[Entries on finding words and elements]
-----

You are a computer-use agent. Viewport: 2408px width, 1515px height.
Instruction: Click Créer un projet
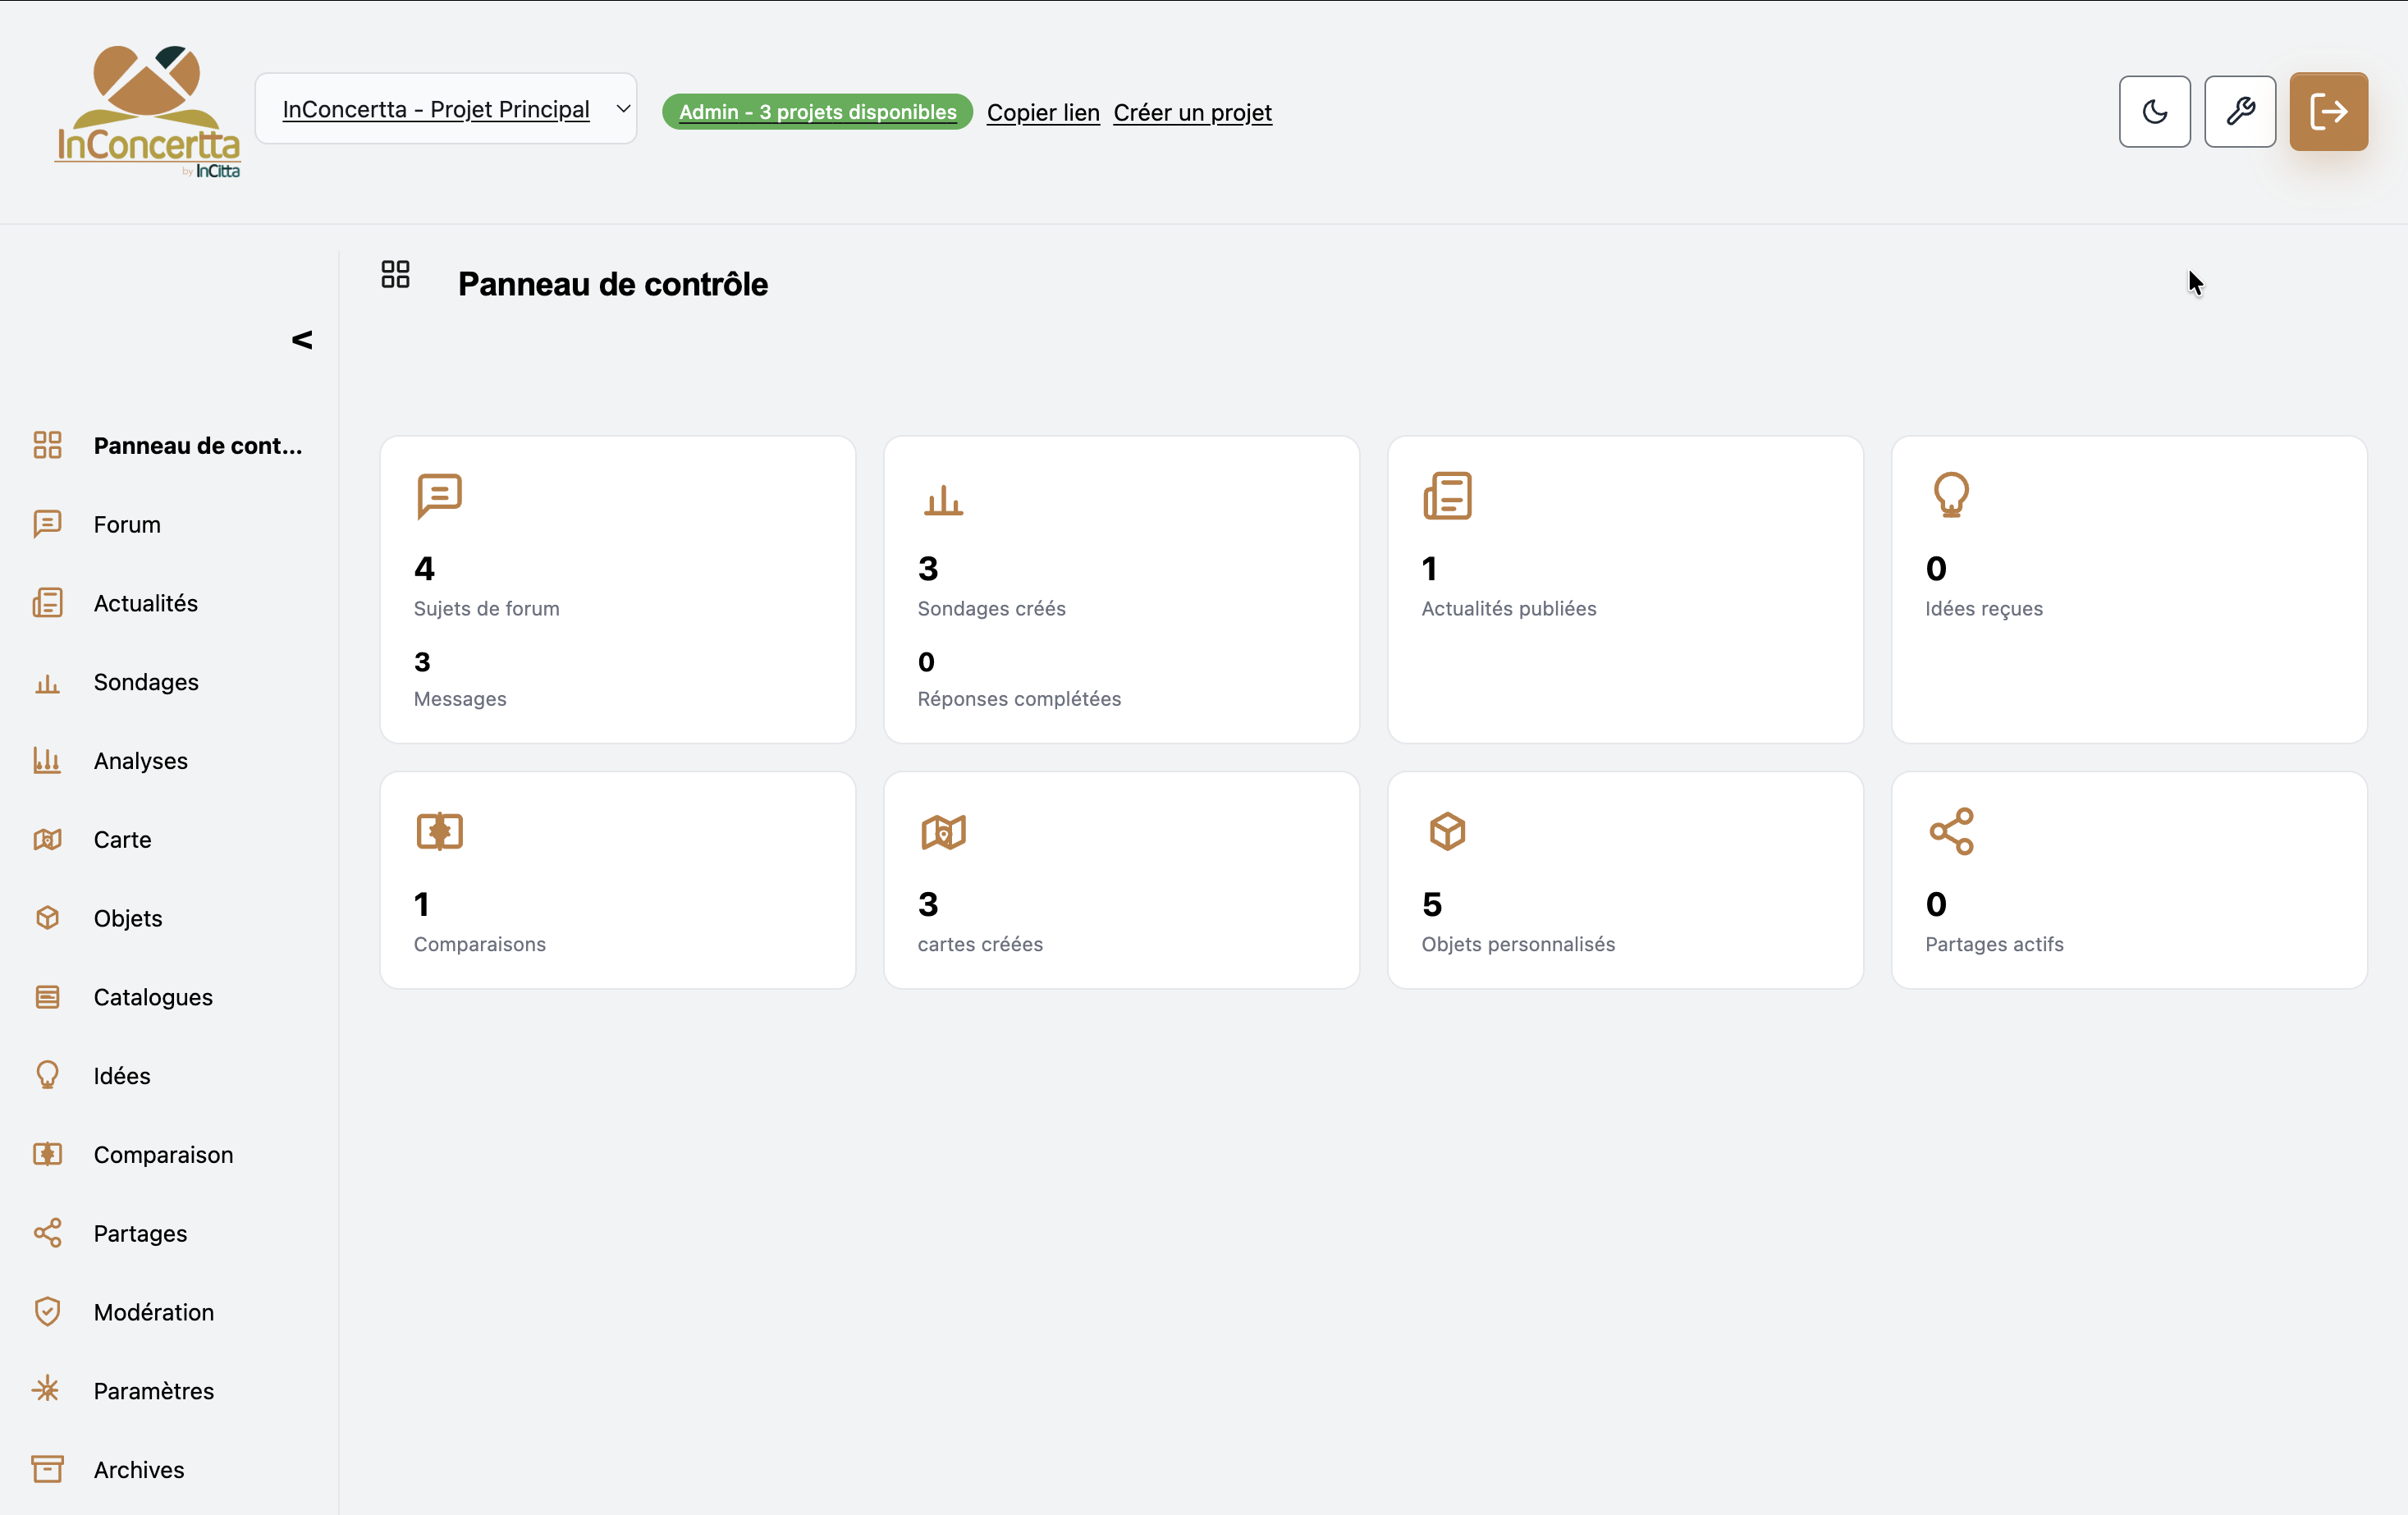pos(1192,112)
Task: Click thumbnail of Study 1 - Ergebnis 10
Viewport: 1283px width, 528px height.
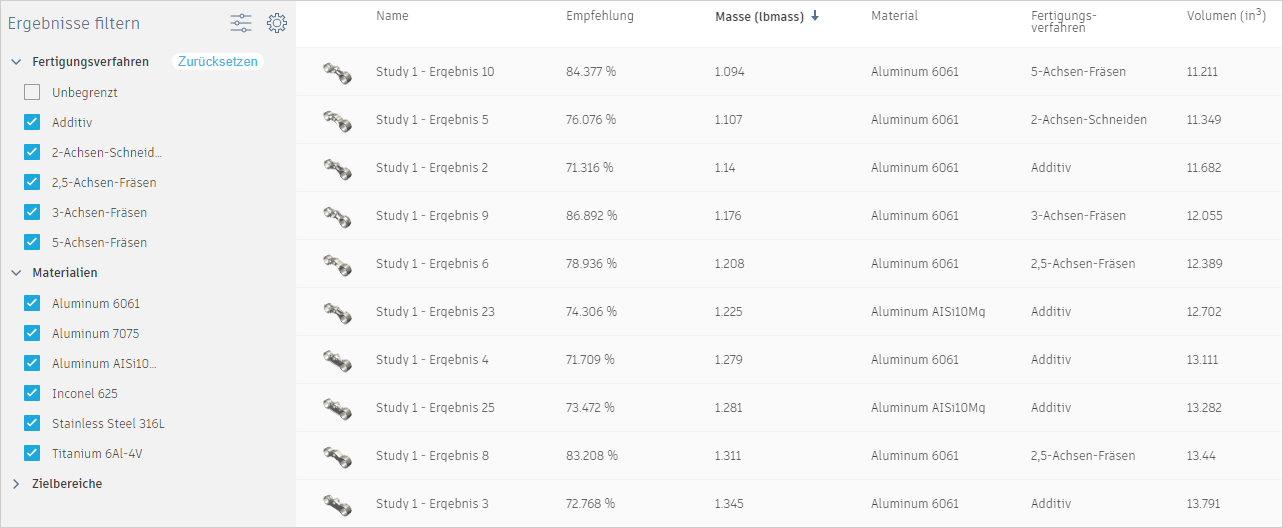Action: [337, 72]
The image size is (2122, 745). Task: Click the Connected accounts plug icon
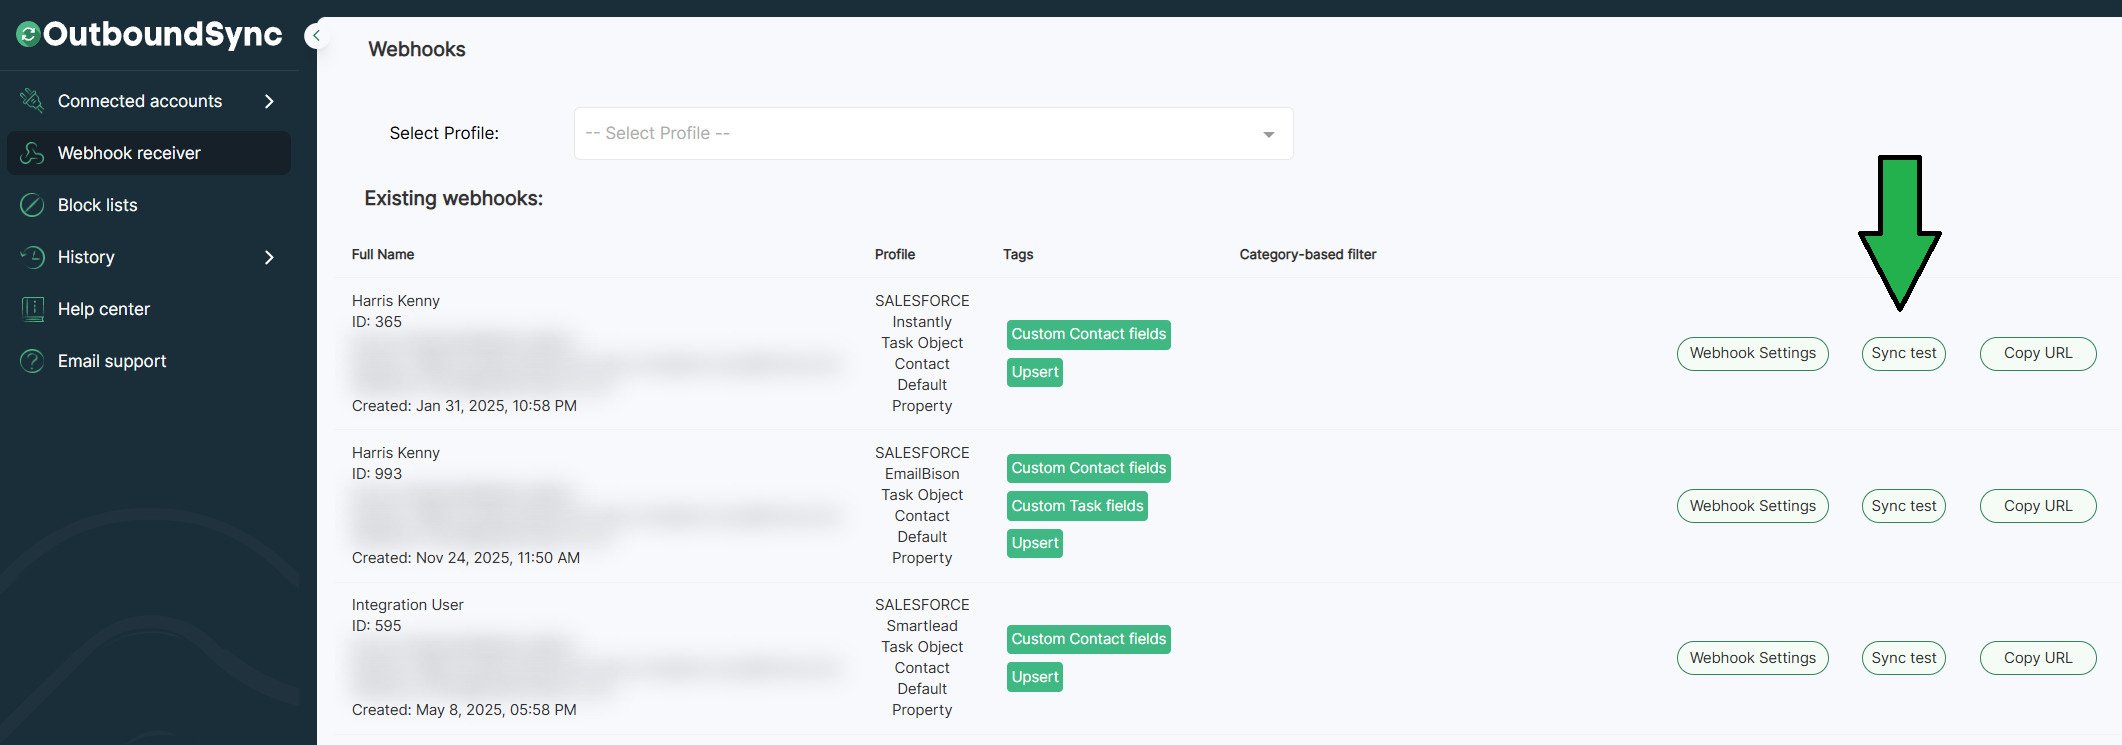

-----

## Job
Turn these rows into a numbered list, leaving out any blank lines and all pictures.

## Final result
1. You are a computer-use agent. Viewport: 2408px width, 1515px height.
2. Instruction: Click Créer un projet
3. pos(1192,112)
4. Task: Click thumbnail of Study 1 - Ergebnis 10
5. Viewport: 1283px width, 528px height.
6. Action: [337, 72]
7. The image size is (2122, 745). Task: Click the Connected accounts plug icon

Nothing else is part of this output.